To improve storage efficiency, we can eliminate wasted space by using a hashmap to store only the necessary ball labels accessed by the queries. This will significantly optimize space complexity and prevent memory overuse.

By using hashmaps for both the ball labels and colors, we maintain the same logic as before but with much more efficient memory usage. This allows us to process and track query results while staying within the memory limits.a

Code

Java
class Solution {
    public int[] queryResults(int limit, int[][] queries) {
        int n = queries.length;
        int[] ans = new int[n];
        Map<Integer, Integer> colorMap = new HashMap<>();
        Map<Integer, Integer> ballMap = new HashMap<>();

        for (int i = 0; i < n; i++) {
            int ball = queries[i][0];
            int color = queries[i][1];

            if (ballMap.containsKey(ball)) {
                int prevColor = ballMap.get(ball);
                colorMap.put(prevColor, colorMap.get(prevColor) - 1);

                if (colorMap.get(prevColor) == 0) {
                    colorMap.remove(prevColor);
                }
            }

            ballMap.put(ball, color);
            colorMap.put(color, colorMap.getOrDefault(color, 0) + 1);

            ans[i] = colorMap.size();
        }
        return ans;
    }
}
Python
class Solution:
    def queryResults(self, limit: int, queries: List[List[int]]) -> List[int]:
        n = len(queries)
        ans = [0] * n
        color_map: Dict[int, int] = {}
        ball_map: Dict[int, int] = {}

        for i, (ball, color) in enumerate(queries):
            if ball in ball_map:
                prev_color = ball_map[ball]
                color_map[prev_color] -= 1

                if color_map[prev_color] == 0:
                    del color_map[prev_color]
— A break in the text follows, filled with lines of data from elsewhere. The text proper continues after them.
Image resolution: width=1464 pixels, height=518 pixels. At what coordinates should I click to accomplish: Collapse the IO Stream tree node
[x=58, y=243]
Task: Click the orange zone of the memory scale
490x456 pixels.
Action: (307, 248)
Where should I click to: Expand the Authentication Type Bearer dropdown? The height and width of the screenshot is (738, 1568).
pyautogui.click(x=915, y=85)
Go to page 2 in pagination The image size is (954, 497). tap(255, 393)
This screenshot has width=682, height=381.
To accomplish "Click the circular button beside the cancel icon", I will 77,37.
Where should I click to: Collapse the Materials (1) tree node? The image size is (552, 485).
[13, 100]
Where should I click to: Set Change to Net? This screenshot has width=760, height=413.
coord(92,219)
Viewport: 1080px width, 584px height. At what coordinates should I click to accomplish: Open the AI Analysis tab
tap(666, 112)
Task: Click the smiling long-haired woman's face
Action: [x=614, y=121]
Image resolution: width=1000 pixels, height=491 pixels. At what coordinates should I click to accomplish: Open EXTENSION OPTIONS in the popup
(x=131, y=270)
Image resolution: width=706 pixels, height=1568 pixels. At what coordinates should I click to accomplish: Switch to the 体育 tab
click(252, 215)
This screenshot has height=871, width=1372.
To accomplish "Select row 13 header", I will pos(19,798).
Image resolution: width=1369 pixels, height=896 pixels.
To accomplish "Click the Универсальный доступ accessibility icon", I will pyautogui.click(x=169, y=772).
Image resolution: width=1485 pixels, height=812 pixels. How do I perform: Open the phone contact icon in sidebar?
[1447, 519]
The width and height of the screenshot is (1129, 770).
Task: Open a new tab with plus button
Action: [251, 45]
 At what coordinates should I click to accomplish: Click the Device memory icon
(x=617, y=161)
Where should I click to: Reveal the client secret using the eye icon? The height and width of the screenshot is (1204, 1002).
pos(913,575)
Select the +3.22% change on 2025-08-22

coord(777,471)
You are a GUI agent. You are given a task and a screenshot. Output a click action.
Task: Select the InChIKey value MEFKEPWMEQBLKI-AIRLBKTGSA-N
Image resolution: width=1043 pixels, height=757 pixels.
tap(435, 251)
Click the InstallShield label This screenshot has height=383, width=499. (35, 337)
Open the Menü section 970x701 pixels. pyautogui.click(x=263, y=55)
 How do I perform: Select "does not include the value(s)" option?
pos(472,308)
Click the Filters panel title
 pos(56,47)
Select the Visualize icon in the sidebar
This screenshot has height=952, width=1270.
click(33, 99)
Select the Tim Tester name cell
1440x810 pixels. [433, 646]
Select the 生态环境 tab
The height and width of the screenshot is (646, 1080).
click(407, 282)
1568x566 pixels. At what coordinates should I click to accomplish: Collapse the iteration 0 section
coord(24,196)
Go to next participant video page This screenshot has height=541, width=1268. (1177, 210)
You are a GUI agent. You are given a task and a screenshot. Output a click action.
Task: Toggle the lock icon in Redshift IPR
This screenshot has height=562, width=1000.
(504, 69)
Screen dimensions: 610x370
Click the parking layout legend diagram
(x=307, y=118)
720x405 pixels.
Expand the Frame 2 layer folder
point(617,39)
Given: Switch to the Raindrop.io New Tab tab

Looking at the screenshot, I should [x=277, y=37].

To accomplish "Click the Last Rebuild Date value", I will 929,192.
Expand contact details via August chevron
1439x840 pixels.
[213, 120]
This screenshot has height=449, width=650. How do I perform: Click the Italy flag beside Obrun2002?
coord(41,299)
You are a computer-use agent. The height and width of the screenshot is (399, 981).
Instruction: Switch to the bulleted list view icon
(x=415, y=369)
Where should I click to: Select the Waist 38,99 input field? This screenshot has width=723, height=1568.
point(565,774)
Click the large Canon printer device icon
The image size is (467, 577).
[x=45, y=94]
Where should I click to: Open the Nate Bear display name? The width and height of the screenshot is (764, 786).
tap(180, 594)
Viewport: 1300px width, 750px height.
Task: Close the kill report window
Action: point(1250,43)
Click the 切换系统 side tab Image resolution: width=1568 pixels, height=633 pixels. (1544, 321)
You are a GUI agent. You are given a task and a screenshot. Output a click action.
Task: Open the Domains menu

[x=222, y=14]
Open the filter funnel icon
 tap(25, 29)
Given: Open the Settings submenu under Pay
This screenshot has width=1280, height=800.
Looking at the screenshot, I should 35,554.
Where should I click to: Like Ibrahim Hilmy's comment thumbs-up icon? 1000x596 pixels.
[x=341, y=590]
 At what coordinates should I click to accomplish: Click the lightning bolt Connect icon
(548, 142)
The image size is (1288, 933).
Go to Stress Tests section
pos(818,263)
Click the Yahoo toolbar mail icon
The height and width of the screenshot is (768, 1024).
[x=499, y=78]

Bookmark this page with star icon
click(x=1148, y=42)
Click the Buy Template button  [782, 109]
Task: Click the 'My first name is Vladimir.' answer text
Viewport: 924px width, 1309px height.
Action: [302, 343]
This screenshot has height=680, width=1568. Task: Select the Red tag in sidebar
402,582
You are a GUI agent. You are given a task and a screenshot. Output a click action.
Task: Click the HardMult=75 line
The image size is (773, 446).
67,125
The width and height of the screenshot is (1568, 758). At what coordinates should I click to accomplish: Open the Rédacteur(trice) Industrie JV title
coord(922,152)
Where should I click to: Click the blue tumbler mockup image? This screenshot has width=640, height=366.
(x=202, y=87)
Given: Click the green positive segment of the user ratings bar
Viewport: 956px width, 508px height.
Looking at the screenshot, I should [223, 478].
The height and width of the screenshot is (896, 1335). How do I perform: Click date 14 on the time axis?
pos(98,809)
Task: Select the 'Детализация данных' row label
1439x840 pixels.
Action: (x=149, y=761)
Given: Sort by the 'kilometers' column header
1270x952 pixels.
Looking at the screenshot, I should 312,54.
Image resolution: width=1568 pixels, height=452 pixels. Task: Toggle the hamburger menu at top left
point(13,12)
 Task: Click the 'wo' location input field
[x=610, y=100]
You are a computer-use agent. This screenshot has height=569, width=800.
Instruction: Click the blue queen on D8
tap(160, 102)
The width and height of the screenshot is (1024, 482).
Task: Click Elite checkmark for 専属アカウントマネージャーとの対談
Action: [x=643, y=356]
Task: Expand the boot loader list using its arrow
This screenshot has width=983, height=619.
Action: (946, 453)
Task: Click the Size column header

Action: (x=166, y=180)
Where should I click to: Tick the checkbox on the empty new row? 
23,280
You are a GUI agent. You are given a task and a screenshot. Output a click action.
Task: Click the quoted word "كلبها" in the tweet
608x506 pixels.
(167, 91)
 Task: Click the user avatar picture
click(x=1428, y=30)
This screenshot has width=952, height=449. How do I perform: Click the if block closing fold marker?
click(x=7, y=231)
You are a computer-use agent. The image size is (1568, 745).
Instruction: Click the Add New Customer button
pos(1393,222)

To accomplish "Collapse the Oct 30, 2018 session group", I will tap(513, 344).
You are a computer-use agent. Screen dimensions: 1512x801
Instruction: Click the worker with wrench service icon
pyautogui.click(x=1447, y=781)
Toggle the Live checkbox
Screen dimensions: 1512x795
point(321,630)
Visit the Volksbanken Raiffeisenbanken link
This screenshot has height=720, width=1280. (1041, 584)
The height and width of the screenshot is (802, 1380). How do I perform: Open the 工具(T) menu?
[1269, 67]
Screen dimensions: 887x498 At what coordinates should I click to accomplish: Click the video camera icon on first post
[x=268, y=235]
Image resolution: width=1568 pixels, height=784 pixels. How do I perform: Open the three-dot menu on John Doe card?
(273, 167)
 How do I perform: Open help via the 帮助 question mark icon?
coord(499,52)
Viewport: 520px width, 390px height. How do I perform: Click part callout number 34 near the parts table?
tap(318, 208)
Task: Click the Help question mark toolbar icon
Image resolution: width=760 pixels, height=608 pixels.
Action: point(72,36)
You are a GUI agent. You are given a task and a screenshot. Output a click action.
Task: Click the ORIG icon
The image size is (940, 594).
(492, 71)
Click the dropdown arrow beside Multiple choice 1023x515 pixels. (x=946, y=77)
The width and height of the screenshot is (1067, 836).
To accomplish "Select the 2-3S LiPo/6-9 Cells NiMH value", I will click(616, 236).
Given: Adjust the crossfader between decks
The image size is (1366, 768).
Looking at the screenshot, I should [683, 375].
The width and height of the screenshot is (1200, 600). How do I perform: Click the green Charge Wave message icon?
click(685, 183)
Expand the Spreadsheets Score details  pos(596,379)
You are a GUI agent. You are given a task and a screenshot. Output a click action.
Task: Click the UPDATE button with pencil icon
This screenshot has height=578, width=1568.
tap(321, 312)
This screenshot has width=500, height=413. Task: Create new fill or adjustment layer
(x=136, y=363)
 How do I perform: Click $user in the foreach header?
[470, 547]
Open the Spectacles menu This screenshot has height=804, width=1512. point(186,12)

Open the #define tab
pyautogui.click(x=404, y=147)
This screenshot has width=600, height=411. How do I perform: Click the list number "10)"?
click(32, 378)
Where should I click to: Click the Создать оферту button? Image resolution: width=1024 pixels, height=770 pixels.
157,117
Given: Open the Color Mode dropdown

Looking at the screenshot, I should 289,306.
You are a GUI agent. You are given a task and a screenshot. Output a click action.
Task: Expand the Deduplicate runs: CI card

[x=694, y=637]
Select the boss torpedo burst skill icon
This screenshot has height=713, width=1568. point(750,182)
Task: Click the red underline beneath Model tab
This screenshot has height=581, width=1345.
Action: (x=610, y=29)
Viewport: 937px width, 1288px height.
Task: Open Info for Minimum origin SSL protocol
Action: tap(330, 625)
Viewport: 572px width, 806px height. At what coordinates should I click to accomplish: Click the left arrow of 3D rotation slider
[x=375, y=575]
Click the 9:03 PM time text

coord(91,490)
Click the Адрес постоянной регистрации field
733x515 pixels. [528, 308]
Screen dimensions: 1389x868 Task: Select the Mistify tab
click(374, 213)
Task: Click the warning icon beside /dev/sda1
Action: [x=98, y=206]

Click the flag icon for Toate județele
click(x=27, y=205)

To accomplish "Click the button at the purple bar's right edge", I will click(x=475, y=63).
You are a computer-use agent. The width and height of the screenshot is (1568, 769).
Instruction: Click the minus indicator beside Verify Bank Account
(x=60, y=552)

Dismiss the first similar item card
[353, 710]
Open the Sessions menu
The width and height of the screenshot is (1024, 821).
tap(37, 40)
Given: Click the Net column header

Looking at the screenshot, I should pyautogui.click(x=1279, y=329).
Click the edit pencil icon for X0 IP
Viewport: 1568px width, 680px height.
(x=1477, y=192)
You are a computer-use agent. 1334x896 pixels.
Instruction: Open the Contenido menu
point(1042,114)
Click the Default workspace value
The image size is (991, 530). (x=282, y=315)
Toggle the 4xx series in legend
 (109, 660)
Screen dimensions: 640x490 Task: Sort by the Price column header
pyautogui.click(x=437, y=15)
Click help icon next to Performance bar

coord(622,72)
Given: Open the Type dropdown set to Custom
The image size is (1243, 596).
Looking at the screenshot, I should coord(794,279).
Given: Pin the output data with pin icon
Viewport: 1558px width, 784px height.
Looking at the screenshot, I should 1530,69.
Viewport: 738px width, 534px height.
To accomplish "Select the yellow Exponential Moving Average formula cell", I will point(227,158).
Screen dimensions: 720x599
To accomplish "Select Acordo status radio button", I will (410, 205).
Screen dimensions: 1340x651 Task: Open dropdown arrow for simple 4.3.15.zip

            ball_map[ball] = color
            color_map[color] = color_map.get(color, 0) + 1

            ans[i] = len(color_map)

        return ans

Complexity

  • ⏰ Time complexity: O(n). The algorithm processes each query once, performing O(1) operations on average for each due to hashmaps. Thus, the overall time complexity is O(n).
  • 🧺 Space complexity: O(n). ballMap and colorMap together can store up to n entries in total, resulting in a space complexity of O(n). The result array also contributes O(n) space, but it is typically part of the output.